What’s interesting is that the State Department policy that allows one to keep citizenship as a result of a “routine oath” is just that — State Department policy. The case law is less clear as to when one renounces one’s US citizenship or not. Take the case of Vance v. Terrazas, where a dual-US/Mexican national lost his US citizenship when he signed a form having to reaffirm his Mexican citizenship when he went to college there.

What does this have to do with guns? I direct you to question 11(j) on ATF Form 4473, “Have you ever renounced your United States citizenship?” I’m not sure there’s much case law on prosecutions for lying on 11(j), but I could be wrong. I think serving compulsory military service of your dual country is probably fine, but if you voluntarily joined a foreign military, or took any action that could be interpreted, through preponderance of the evidence, that you had intent to give up your citizenship, you could find yourself facing a long time in federal prison if you answer that question incorrectly on 4473. It’s a good idea for dual citizens to be cognizant of any oaths or actions that may have been taken that could be interpreted as intent to surrender citizenship.

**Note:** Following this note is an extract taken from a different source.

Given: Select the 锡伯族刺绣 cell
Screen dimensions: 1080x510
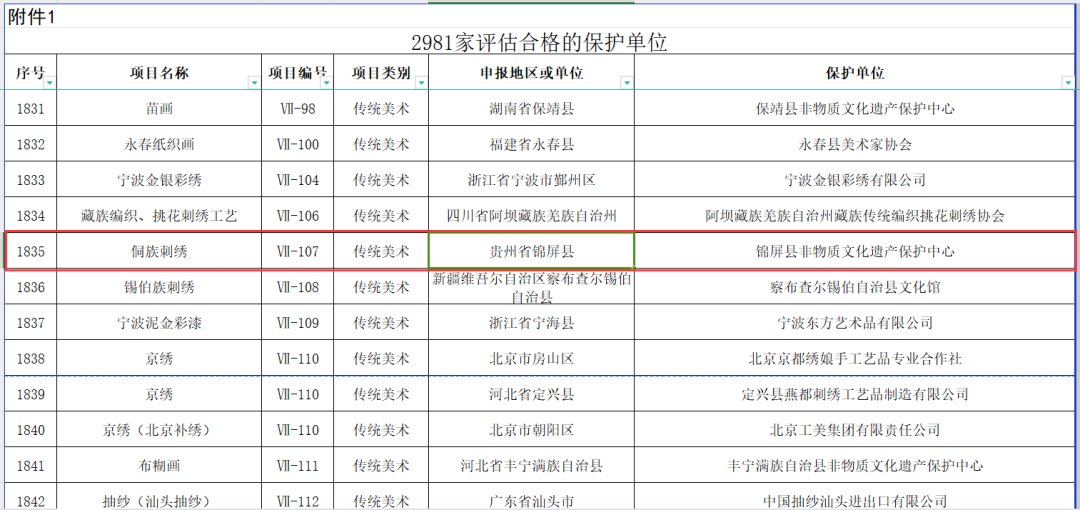Looking at the screenshot, I should tap(159, 287).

Civil Service vs. The Spoils System

This is a topic I’ve long struggled with: are we better off with modern civil service protections, or would we be better off under the Spoils System? Lately, I’ve tended to agree with Glenn Reynolds “that the entire Civil Service system should be scrapped.” I’m think the civil service tends to perpetuate the opinions and prerogatives of a small handful of elites, and is fundamentally anti-democratic. Not that I always believe “anti-democratic” is a bad word, but it has to serve a purpose in the framework of individual liberty and protecting political minorities from the worst excesses of democratic government. I think civil service protections fail this test. I’d like to highlight his current top comment in Glenn Reynolds post, which I think offers food for thought. His commenter supports a return of the Spoils System:

A real spoils system would have several advantages:

  1. You could get rid of them all by electing a new party to office.
  2. Bureaucrats might be restrained by knowing that they will soon be turfed out into the private sector so they will want rules that they could live under after the next election.
  3. They might also be restrained by the knowledge that if their behavior got to obnoxious they would cost their party votes and potentially end their employment.
  4. Everyone would realize they are partisan hacks and thus not excuse their overreach behind some sort of non-partisan good government BS.

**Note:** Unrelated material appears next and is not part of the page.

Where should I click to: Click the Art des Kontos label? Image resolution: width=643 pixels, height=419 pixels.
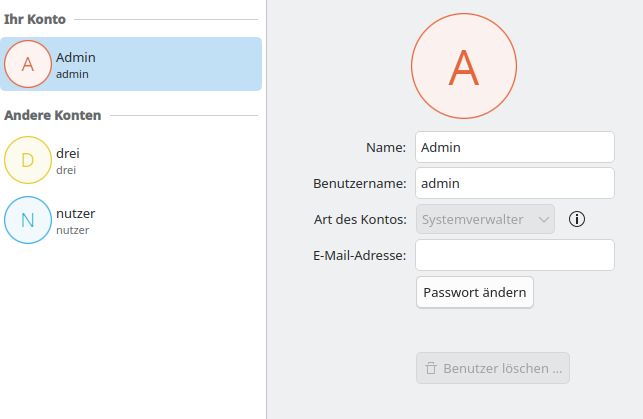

Lately, I’ve been thinking the same thing. The downside is there are people in the civil service right now who are actually knowledgable, do a reasonable job, and not political hacks. But there are far too many political hacks hiding behind civil service protections. These days I tend to agree we’d be better off with the spoils system, provided it was operated with the knowledge and understanding that there’s a lot the government does that requires people who are competent and willing to work hard. I’d hate to see, for example, document preservation exports cut loose at the National Archives because they were hired by the “wrong party.” But I’m willing to concede that civil servants who live by the sword (politics) can also die by it. That’s probably how it should be. An awful lot of civil service protections were generally meant to promote big, permanent government and rule by unaccountable “experts.”